I've spent more than a decade living five years in the future. I keep telling myself that there's this other place ahead of me, this house in the NW with trees and good weather, and friends that I like and a job that I love and that I'm willing to work hard for. And that place doesn't exist. I'm here. I go to parties and I just get bored, the days are sunny and it depresses the fuck out of me and nothing, nothing seems to matter. Because nothing can compare to that other place, that fantasy place, that thing that lives in my head but will. never. be. And I can't adjust to that. But I'm trying.
3 Comments:
I don't think I ever had much of a say in where I ended up, except in that I was focused on my career. That said, if I got to choose, my choice might very well be Chicago.
I suspect that most people feel the way you do. It makes me think of the musing that Cayce did about that in PR. Just going with the flow, wherever that may be.

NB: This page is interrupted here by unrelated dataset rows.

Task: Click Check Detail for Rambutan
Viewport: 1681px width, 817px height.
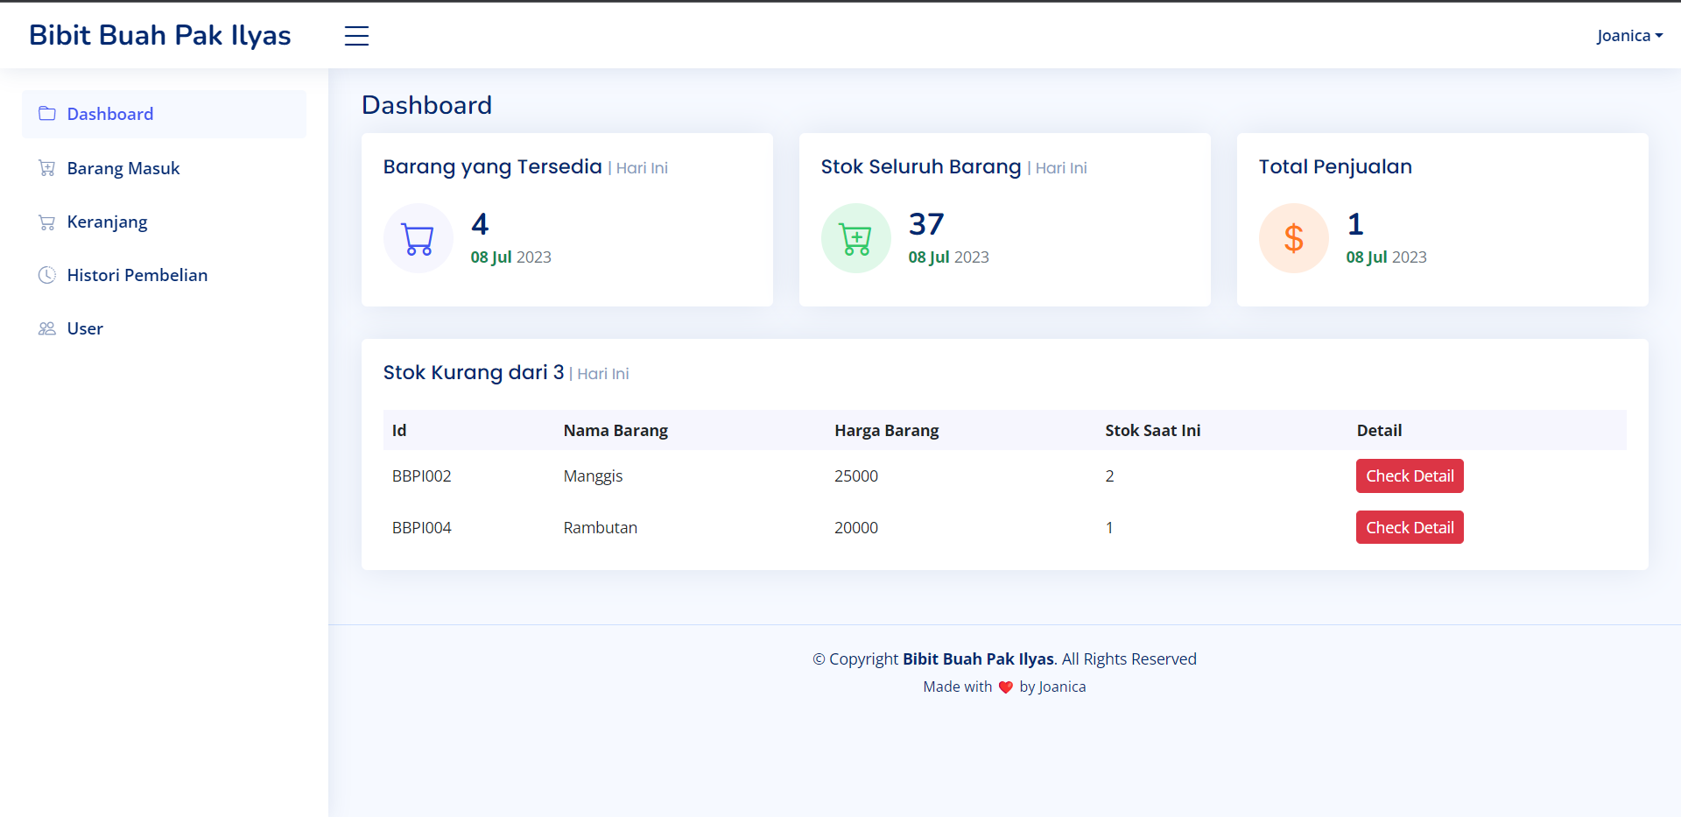Action: [x=1409, y=526]
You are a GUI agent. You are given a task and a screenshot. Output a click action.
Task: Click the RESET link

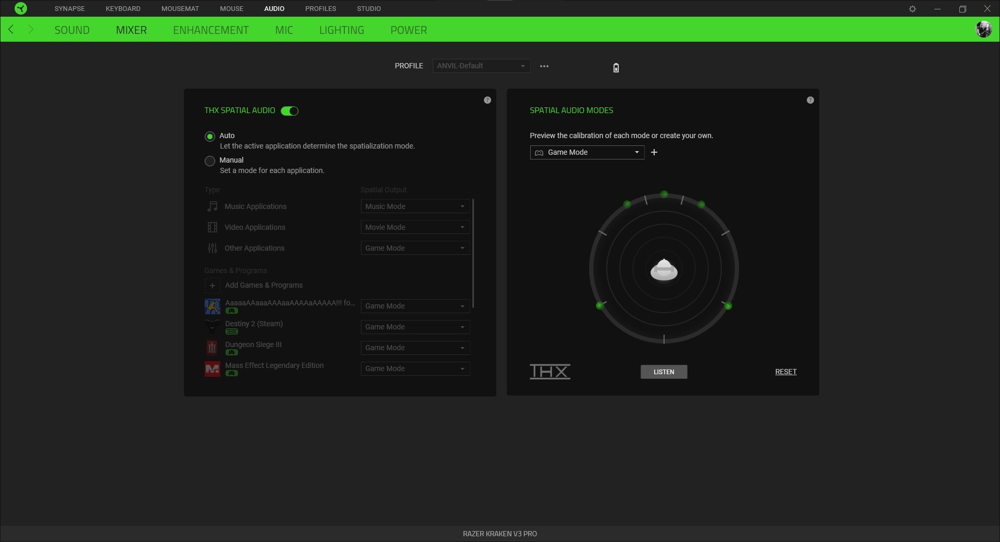[785, 372]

My entire childhood was a roller coaster ride of random moves. I moved 13 times in the first 11 years of my life, if I recall the numbers correctly. All over Germany, then a few dismal places in the states. The first move I made that was all up to me was when I chose Wisconsin for grad school. Mostly because of the school, but also because of the culture. I loved the place, but didn't have the money to properly enjoy it.
And then I left grad school to become a real boy, Gepetto. All my job leads started coming to fruition all at once. I could go to several spots in Virginia, a couple in Maryland, Birmingham AL (which, while I hate AL, is not a bad town), the evil that is Southern California, or this wee little town on the water in Western Washington that I'd never heard of. Web searches weren't encouraging. "Economically depressed." "Sailor-infested shit-hole." Etc. But I just had this crazy feeling that it's where I belonged. I turned down the other offers and went with WA, and I couldn't have made a better choice. I feel like I'm at home for the first time in my life.

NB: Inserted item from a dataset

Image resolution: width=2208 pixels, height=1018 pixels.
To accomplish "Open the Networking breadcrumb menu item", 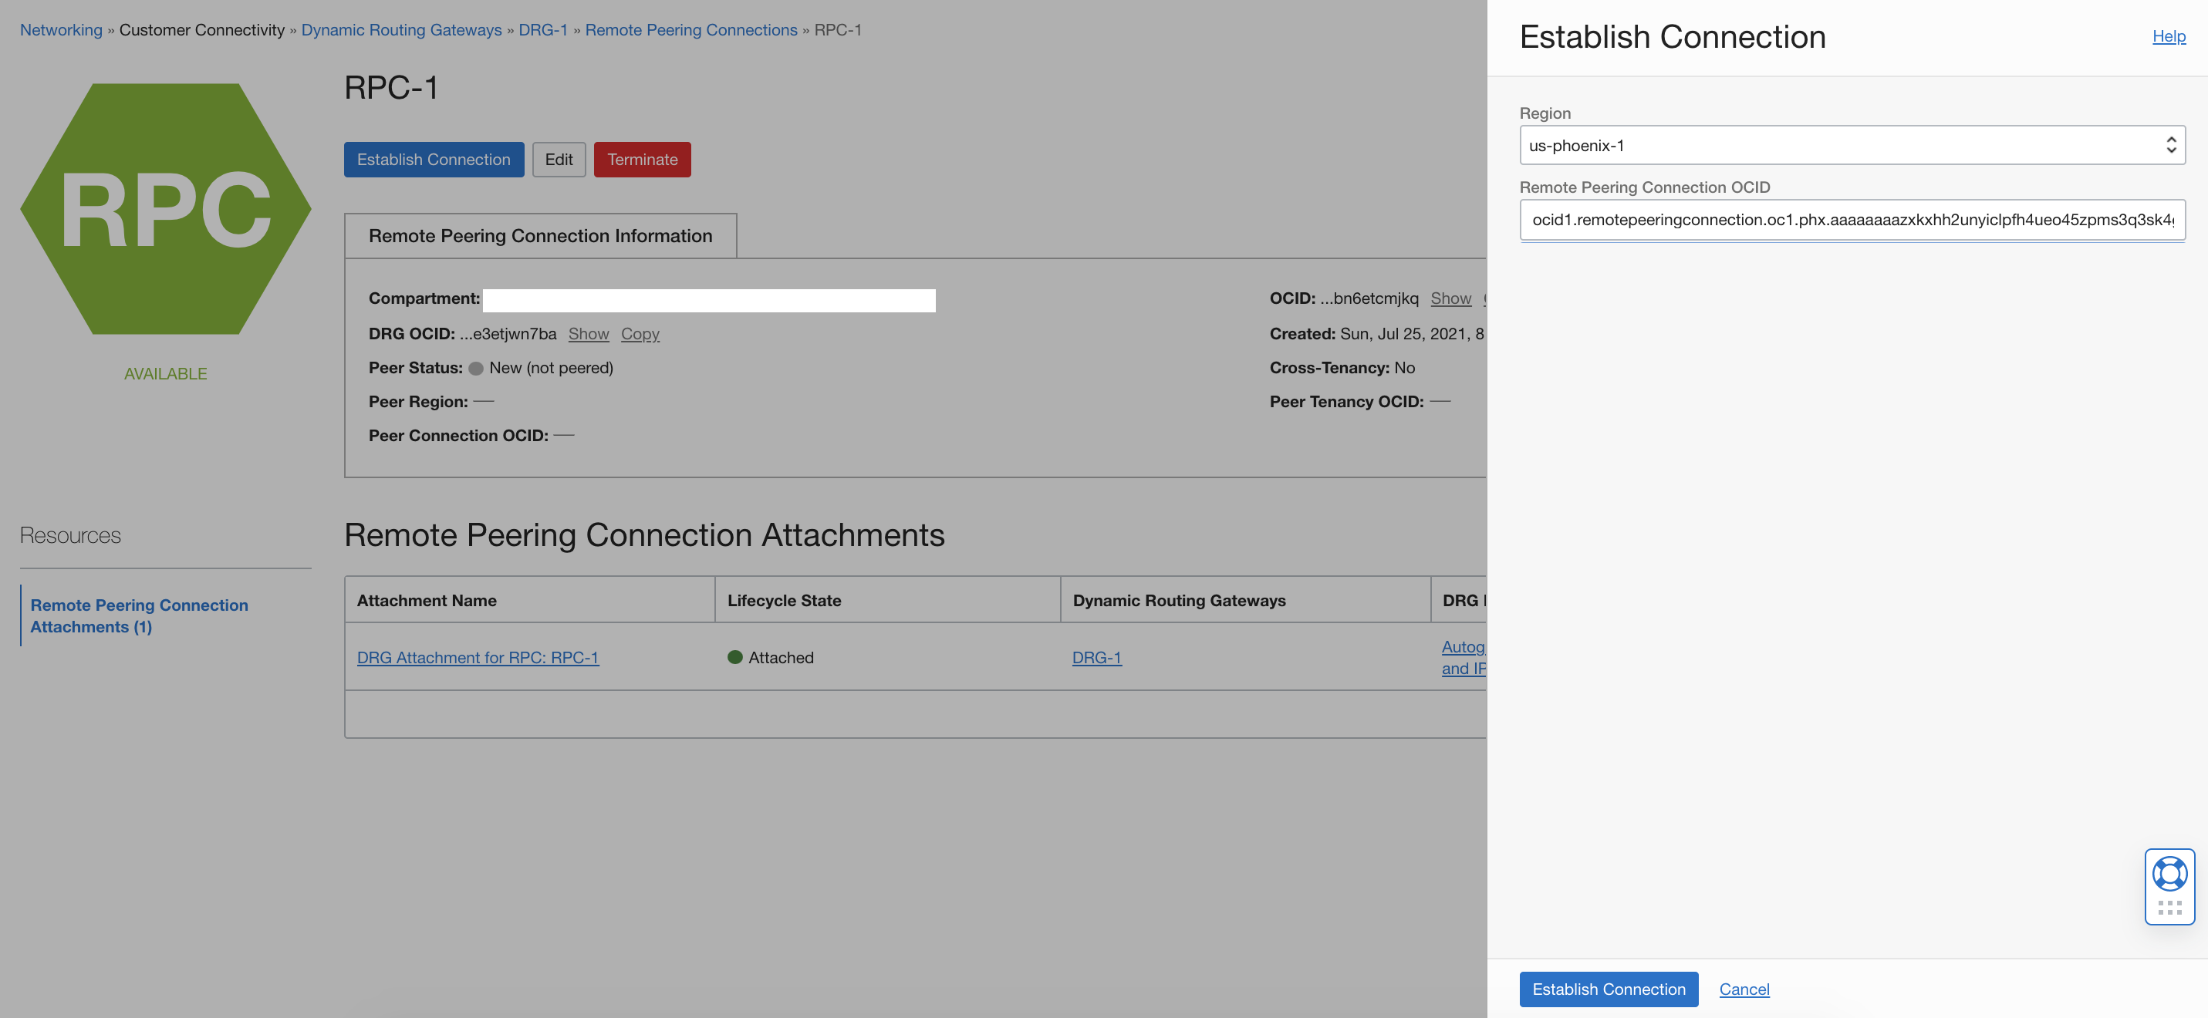I will pyautogui.click(x=60, y=29).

When I'm actually home, of course. Not so much at the moment.
When I manage to think clearly about it, I know I've been fantastically lucky in a thousand different ways. I didn't go to a famous university, but it was a good one for what I was looking for. I also knew what I wanted to do before I went to university, and had both picked up enough relevant skills and had advice from an older brother in roughly the same field for job searching. I've always been comfortable, financially, and pretty much always been doing work I like.
That's why I feel terrible when, as happens from time to time, I feel like I want to be somewhere else, doing something else. I feel like I should be satisfied with my luck, instead of fantasizing about being something I'm not.